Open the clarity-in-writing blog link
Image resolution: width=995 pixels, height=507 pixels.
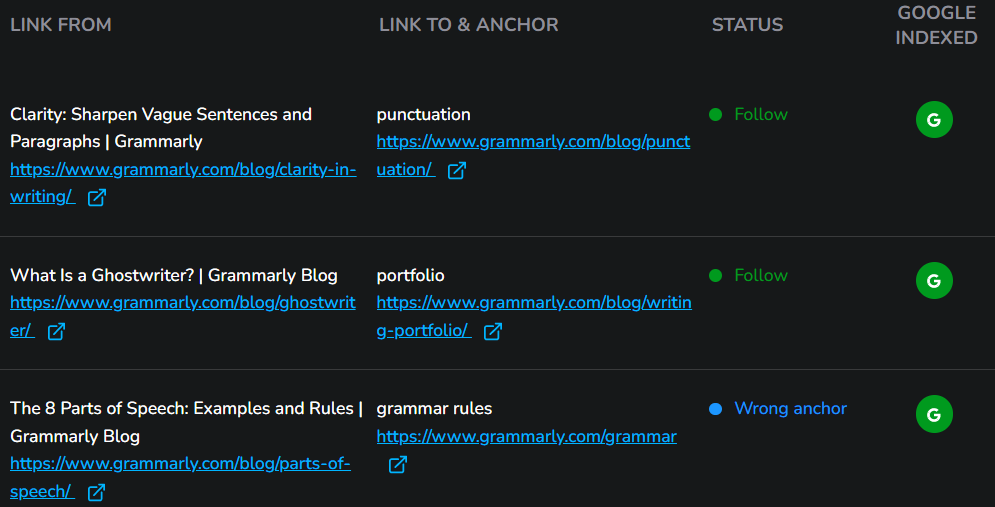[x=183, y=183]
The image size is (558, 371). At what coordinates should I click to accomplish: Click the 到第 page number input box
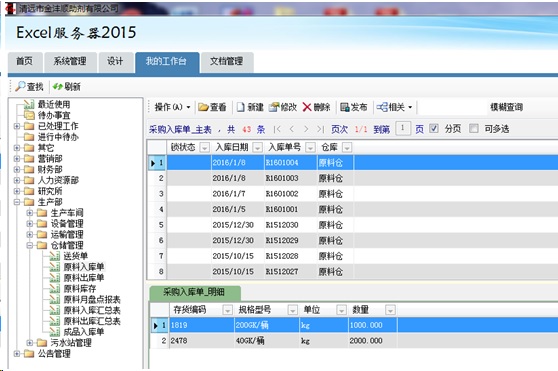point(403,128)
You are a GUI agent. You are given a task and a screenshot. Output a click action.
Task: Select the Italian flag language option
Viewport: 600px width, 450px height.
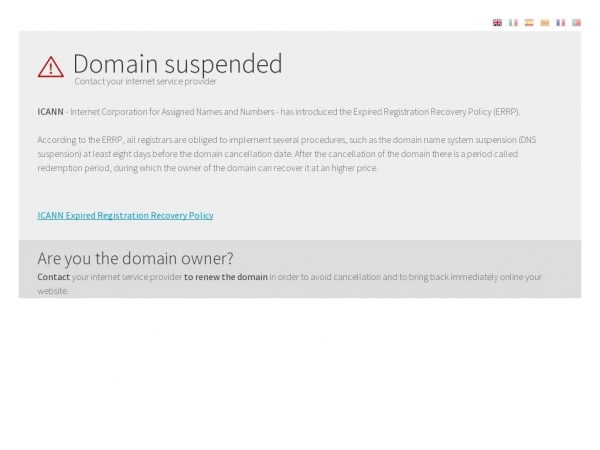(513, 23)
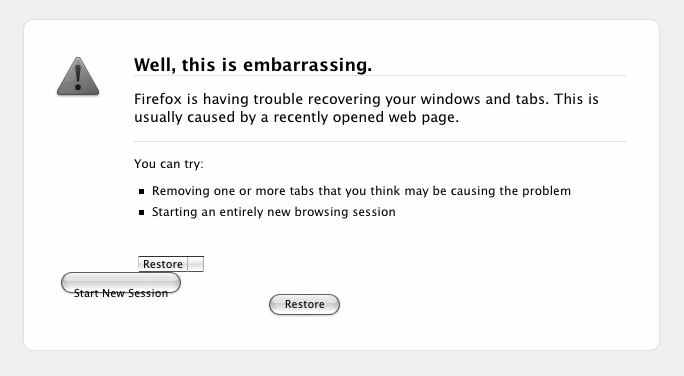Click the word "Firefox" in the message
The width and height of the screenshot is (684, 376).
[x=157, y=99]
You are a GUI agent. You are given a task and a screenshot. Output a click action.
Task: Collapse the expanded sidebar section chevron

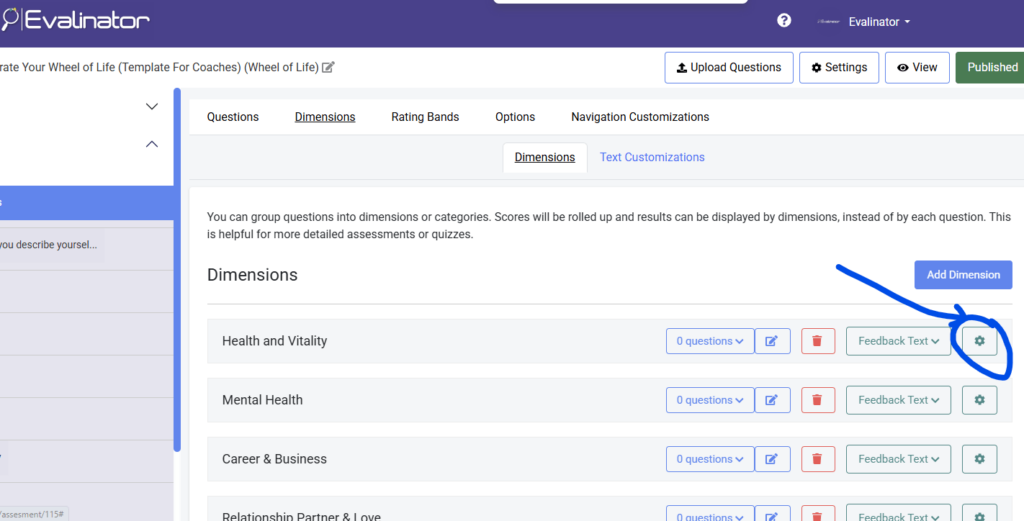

========

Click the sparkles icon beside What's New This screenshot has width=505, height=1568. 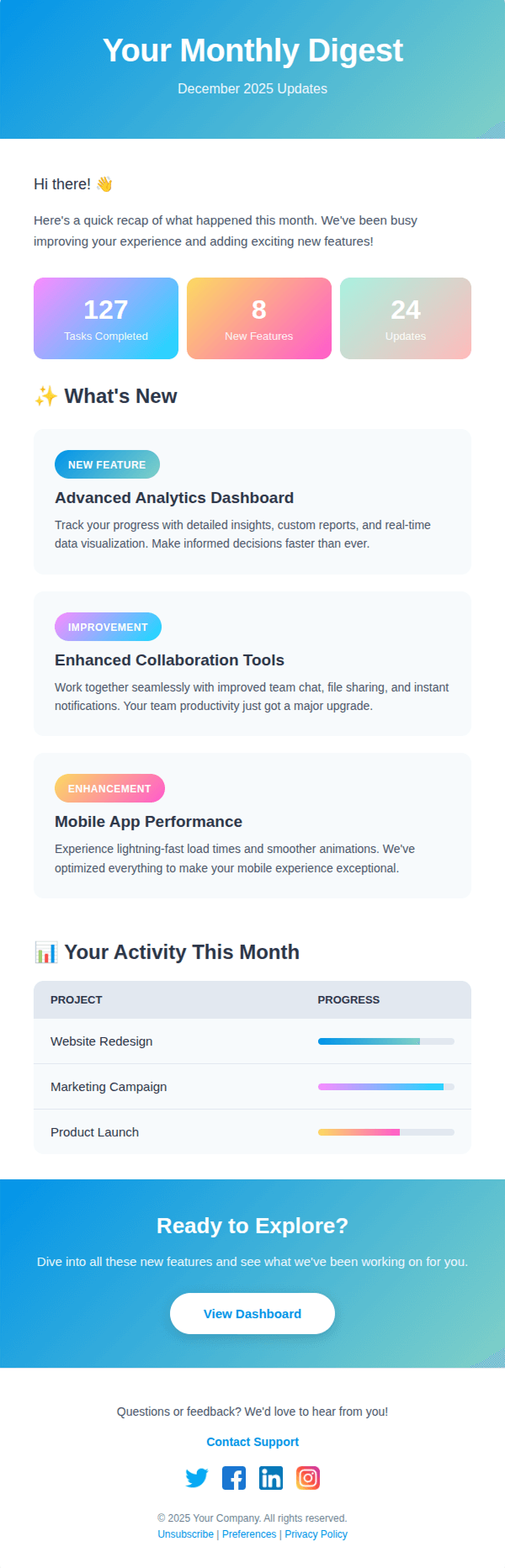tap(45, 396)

========

Work instructions:
Keep to the lines above from the line with "Open the clarity-in-writing blog link" to the line with "Task: Select the Italian flag language option", and set down exactly those, inclusive, with nothing else and every picture left out.

Solution to this exercise:
Open the clarity-in-writing blog link
Image resolution: width=995 pixels, height=507 pixels.
[x=183, y=183]
The image size is (558, 371). At what coordinates should I click to accomplish: Click the 到第 page number input box
point(403,128)
You are a GUI agent. You are given a task and a screenshot. Output a click action.
Task: Select the Italian flag language option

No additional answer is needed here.